Long after everyone else had accepted the loss of the cell network and either turned their phones off, or left them on airplane mode in order preserve battery life while using them as music players, she would periodically stalk through the interior of the small house, her iPhone at arms length over her head, hoping to see a single bar’s worth of reception. After the water utilities failed, complicating the task of daily depilation, she’d tried mightily to use treated river water to complete her toilet and shave her legs. Through a quirk of oversight, a supply of artificial sweetener in their hideout had been overlooked so while others added ‘unhealthy refined white sugar’ to their coffee, she’d complained about not being able to enjoy one of the few bright spots in an otherwise endless succession of identical days. Still, she’d complained quietly, mimicking the low profile that her fellow survivors practiced in order to avoid attracting the attention of hunting zombies or predatory survivors.

That is, she’d been quiet until now, when she just couldn’t take it one more day and started screaming. And screaming.


So far their party had survived not due to firepower but from exercising absolute discretion. Anything else put the entire group at risk and everyone knew it.

Emily Bloome, the second school teacher, reached the screamer first. Driven to her knees by Bloome’s tackle, Bua fought and bit like a woman possessed. Bloome rolled away clutching her face, but she had very competent back-up. Kaplan, the former spec-ops trooper turned bank security specialist and Risky, the unexpectedly capable gangsters’ moll, fell on Bua as though they’d rehearsed it many times, which in fact, they had. 

A panicked school teacher was a new opponent for them, but just not in the same league as their previous wrestling matches wrangling hyper-aggressive, zombified humans infected with the man-made plague virus called H7D3. A vicious arm bar that painfully threatened to dislocate Bua’s elbow kept the panicking woman from bolting outside, and some duct tape and a belt sufficed to restrain the unhinged survivor while they fished some hemp rope out of a nearby gym bag.

“Is she infected?” Risky said, sweeping her dark bangs out of her eyes. “She went wild so fast!”

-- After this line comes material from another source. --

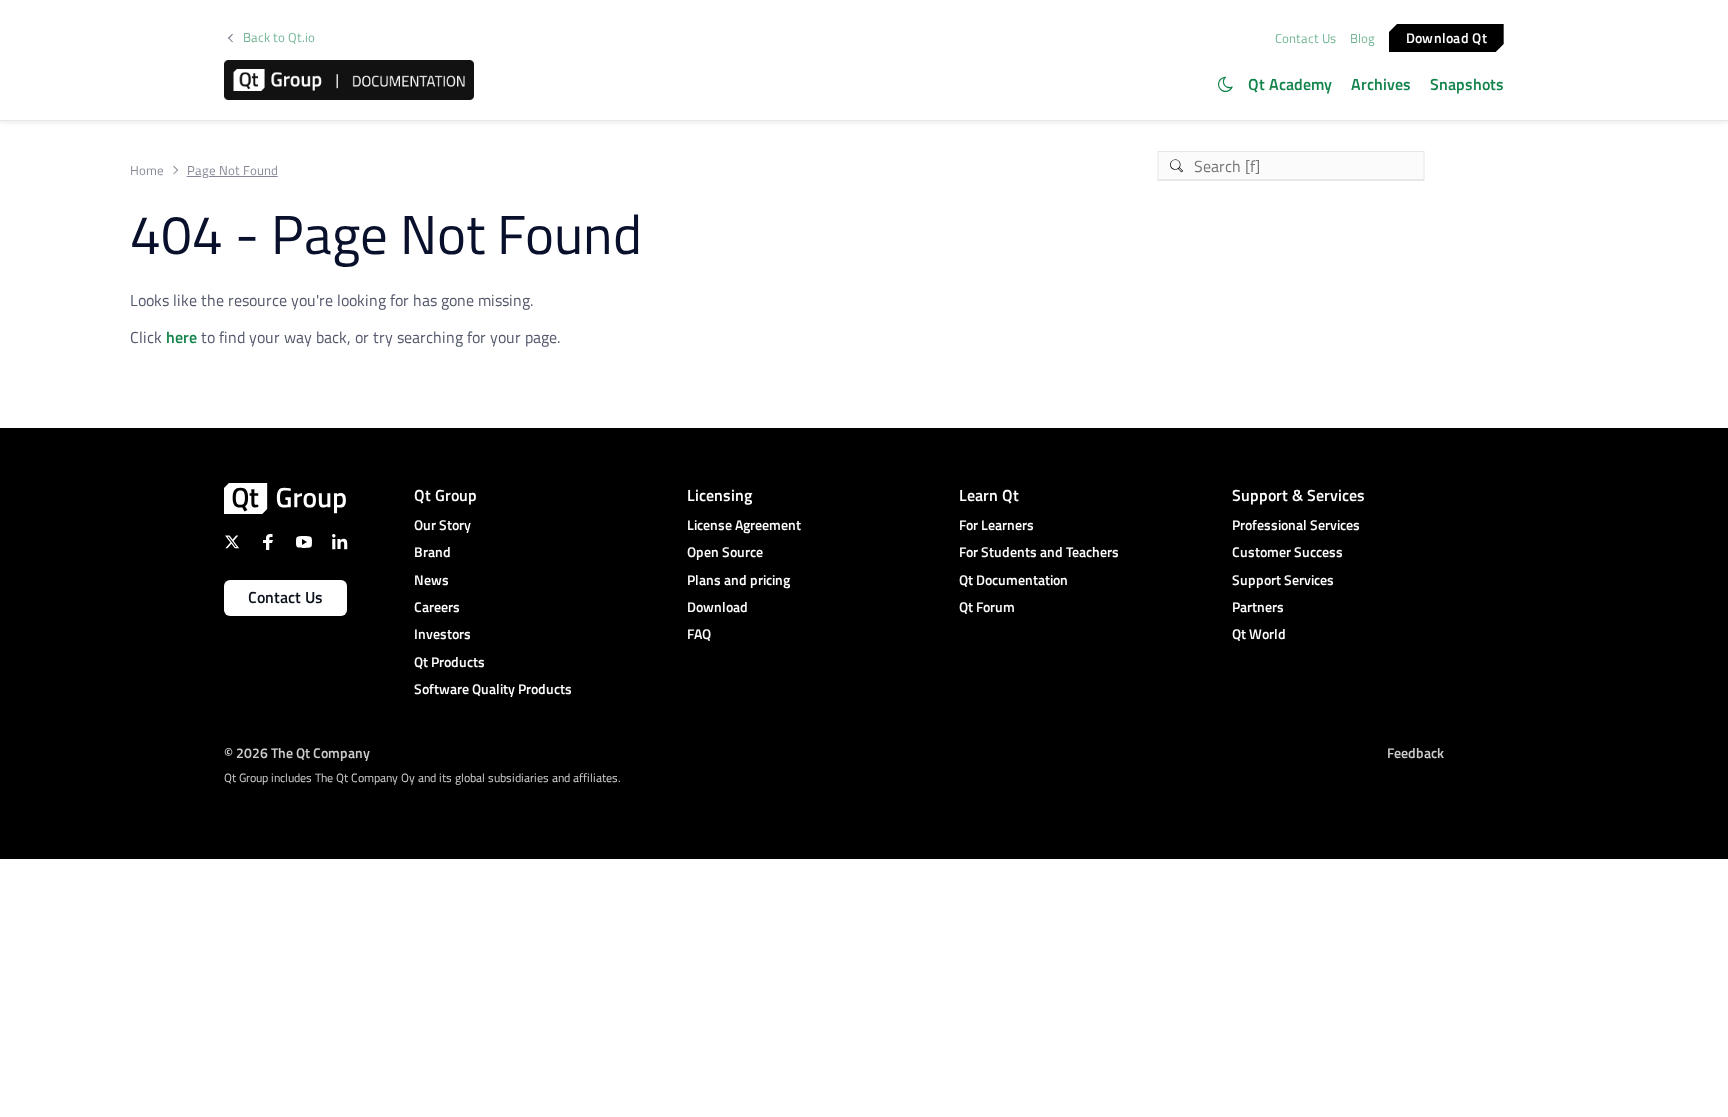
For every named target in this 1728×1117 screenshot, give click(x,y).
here (181, 337)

Oldryskya ‘Risky’ Khabayeva was an athletic five foot ten inches tall, and appeared to be in her late twenties. Years ago, her youth and sex had been enough reason for the traffickers to keep her alive, but the super-model good looks that prompted their efforts to sell her to an Italian-American gangster had led to their deaths.

It turned out that the Frank Matricardi, the Jersey mobster who ran the Cosa Nova, had a real thing about human trafficking on his patch. So these particular traffickers had, in the words of the head of the Family, been assigned to an involuntary business merger with Cosa Nova’s waste management brand. Ultimately, that led to joining the ceaseless pre-Fall stream of garbage that flowed from New York City towards landfills in other states. Risky had been part of Matricardi’s crew, first as an ornament, and later as a partner. They hadn’t loved each other, but there’d been mutual respect, especially at the end.

And she’d had the pleasure of killing his murderer herself.

“Well, we’ve got all those patch kits just sitting there…” said Jim Kaplan, ‘Kapman’ to his close friends. “Let’s draw a little blood, shall we?”

The former Ranger – Green Beret – ‘unit name redacted – no such record exists’ trooper had been a security specialist inside Bank of the America’s pandemic survival plan. Now he was one of the trusted enforcers living in the safe house along the Charles River, just west of Newport News. He stretched towards a kit bag, but stopped when his boss waved him off. Kaplan rubbed his sore leg instead. Three months on, and the gunshot wound he’d picked up on the way out of the maelstrom that had been the fall of New York remained only partially healed.

Risky had been teaching him yoga, of all things, so his flexibility was coming back, but he walked with a limp.